Your task —
Can you arrange the listing from the line with "Where should I" up to and including the line with "(x=163, y=701)" as a two-column CSV headed instruction and click, giving each instruction's text and its click answer one row, with every field quoted and line breaks turned into spaces? Leave the pictures out.

Provided records —

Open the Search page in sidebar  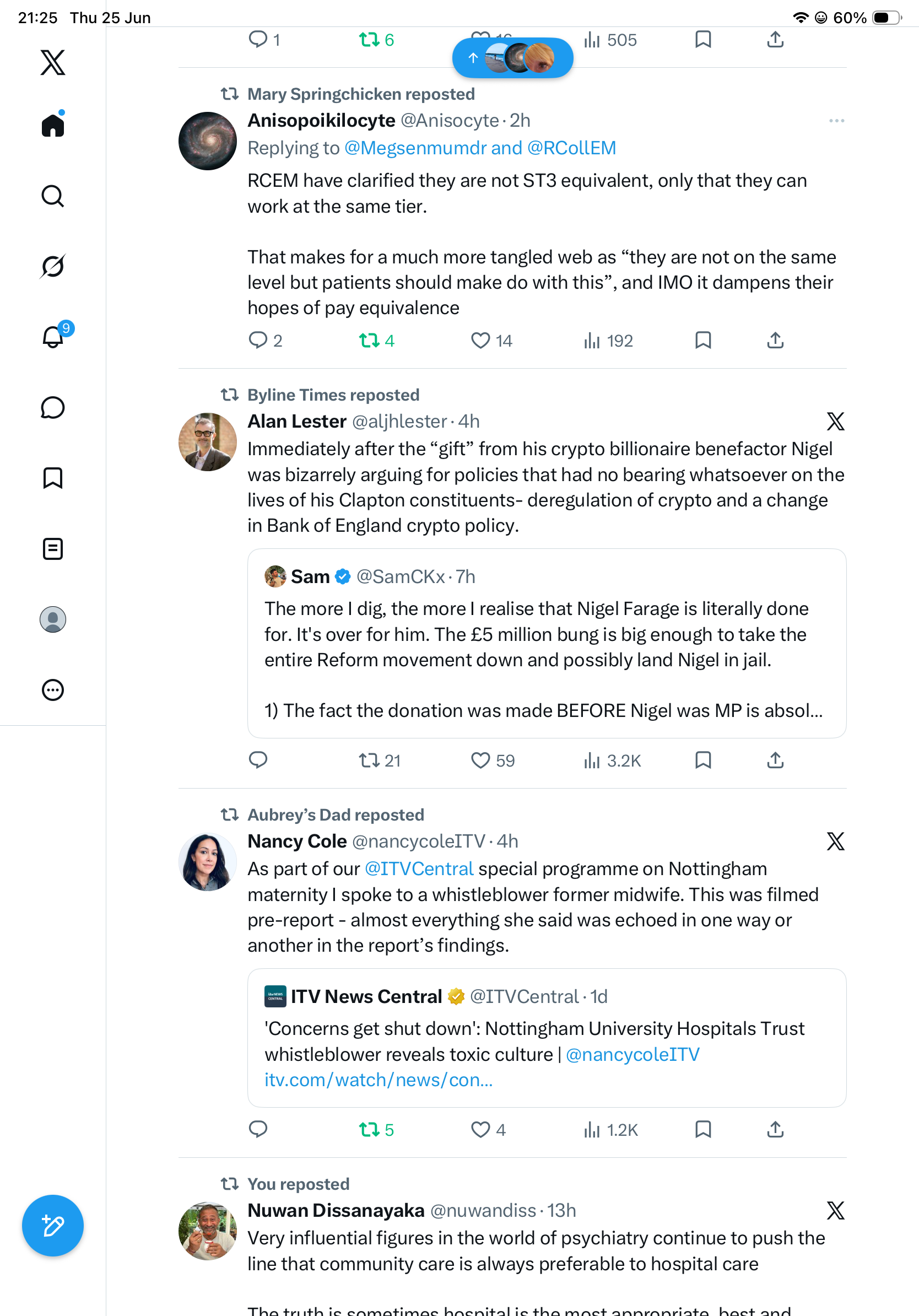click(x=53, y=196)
==
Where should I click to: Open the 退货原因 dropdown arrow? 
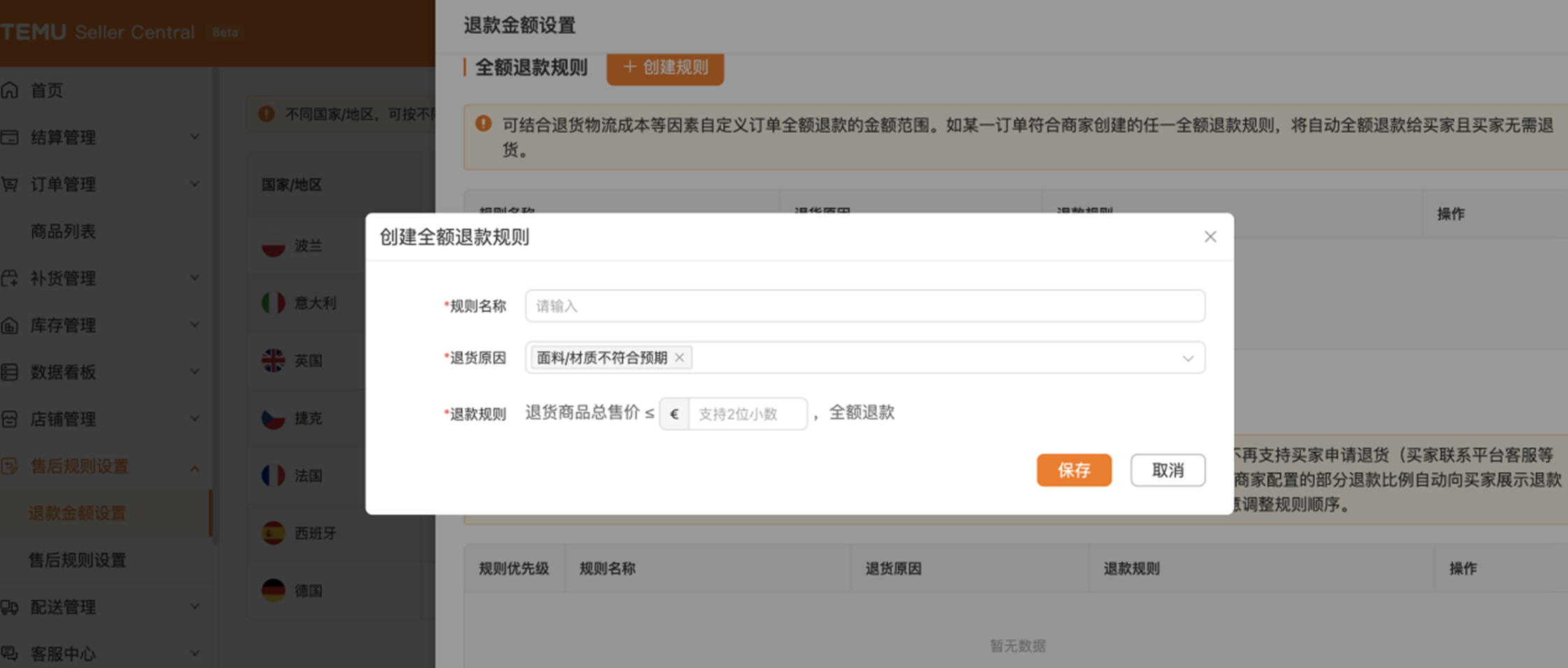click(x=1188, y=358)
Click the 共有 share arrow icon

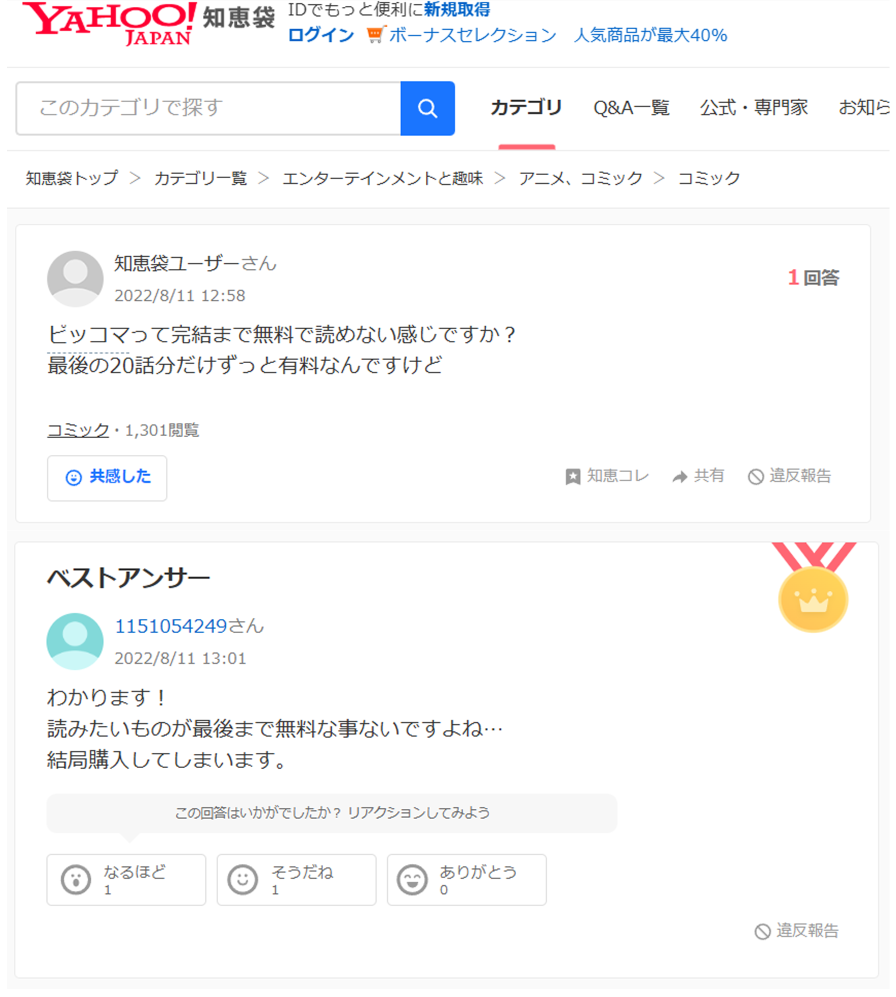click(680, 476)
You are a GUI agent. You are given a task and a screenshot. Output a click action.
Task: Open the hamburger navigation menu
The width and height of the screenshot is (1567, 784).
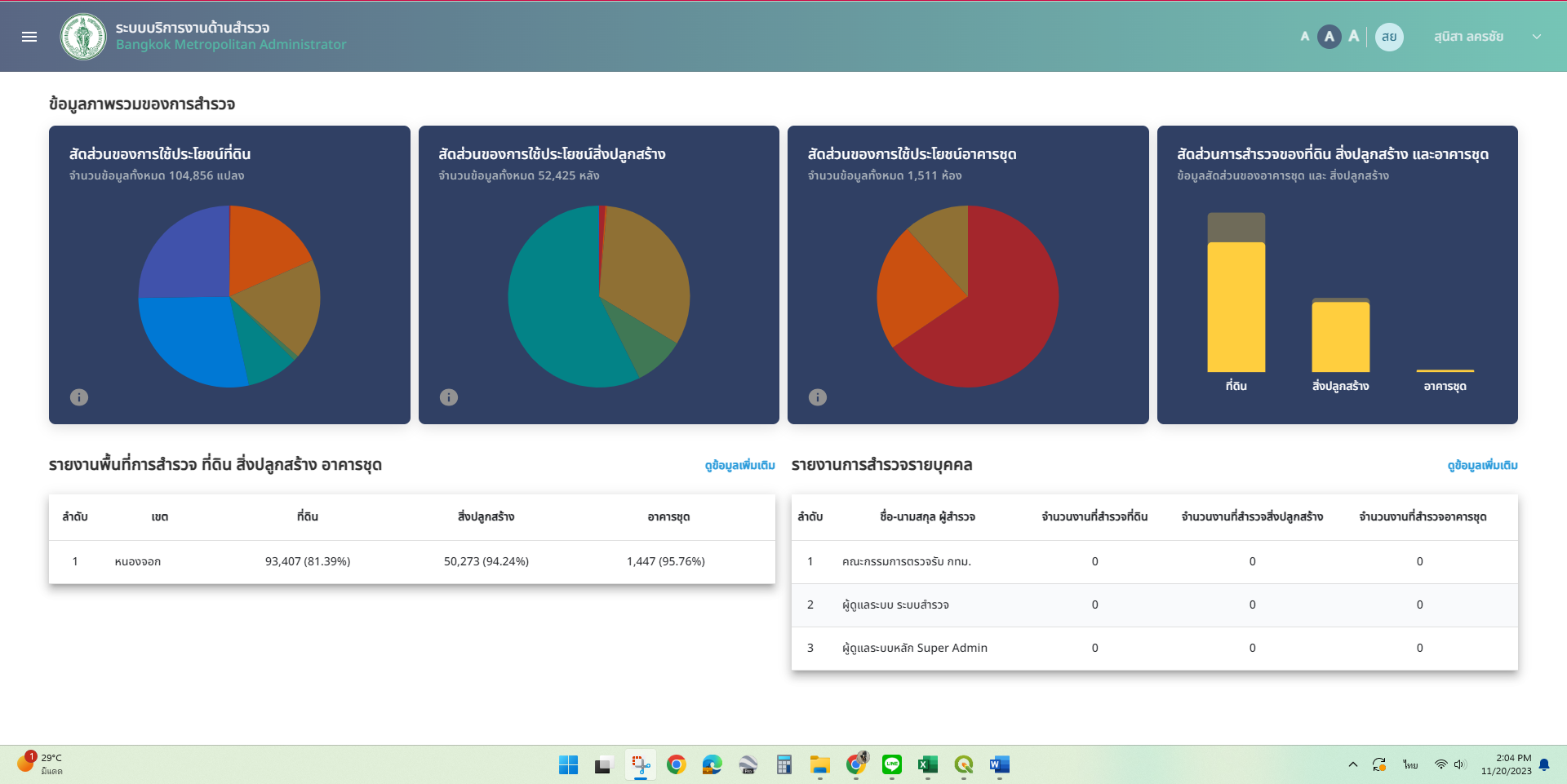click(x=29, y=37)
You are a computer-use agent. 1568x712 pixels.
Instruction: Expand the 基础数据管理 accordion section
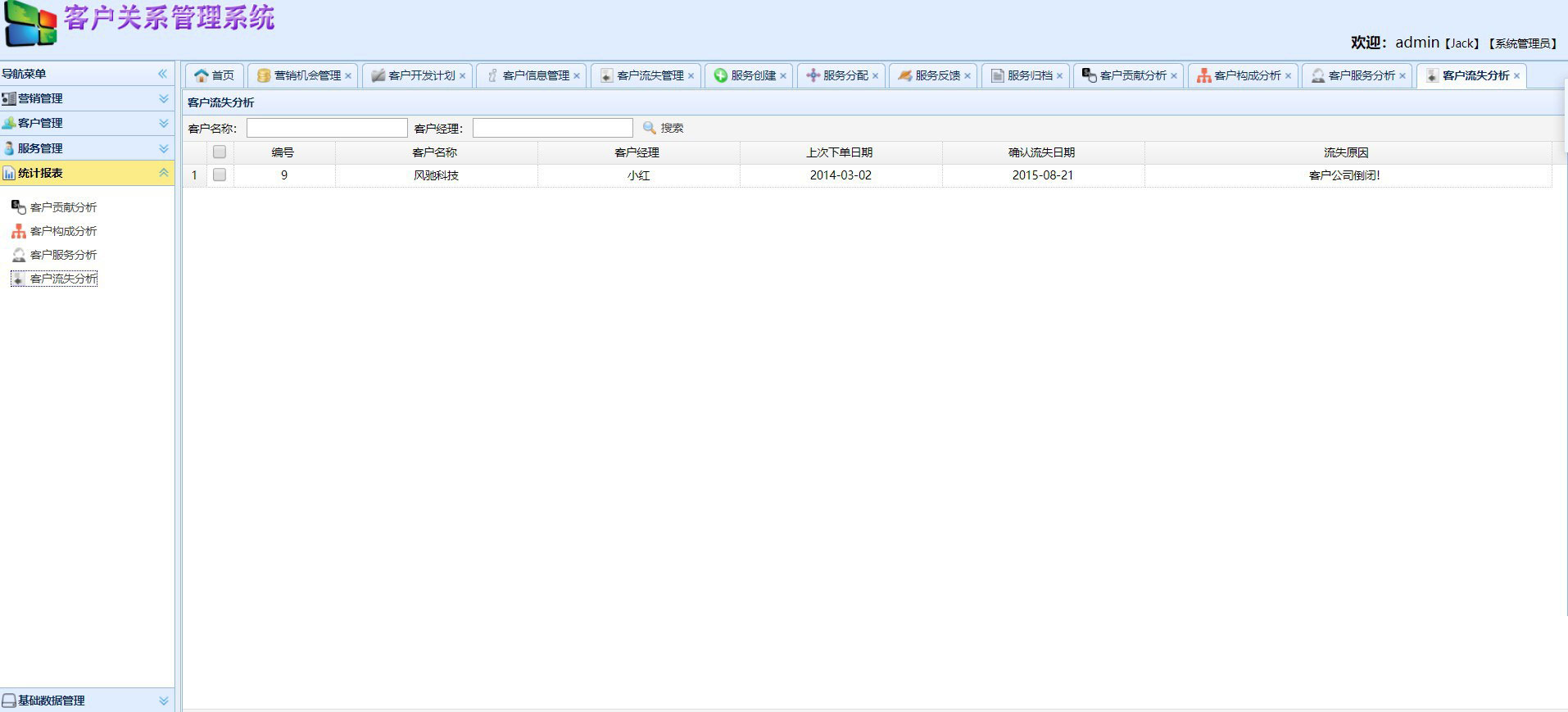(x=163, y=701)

Answer to the exercise —
instruction,click
"Where should I click to: Open the 退货原因 dropdown arrow?","click(x=1188, y=358)"
"Click the 共有 share arrow icon","click(680, 476)"
"You are a GUI agent. You are given a task and a screenshot. Output a click action. Task: Open the hamburger navigation menu The width and height of the screenshot is (1567, 784).","click(x=29, y=37)"
"You are a computer-use agent. 1568x712 pixels. Instruction: Expand the 基础数据管理 accordion section","(x=163, y=701)"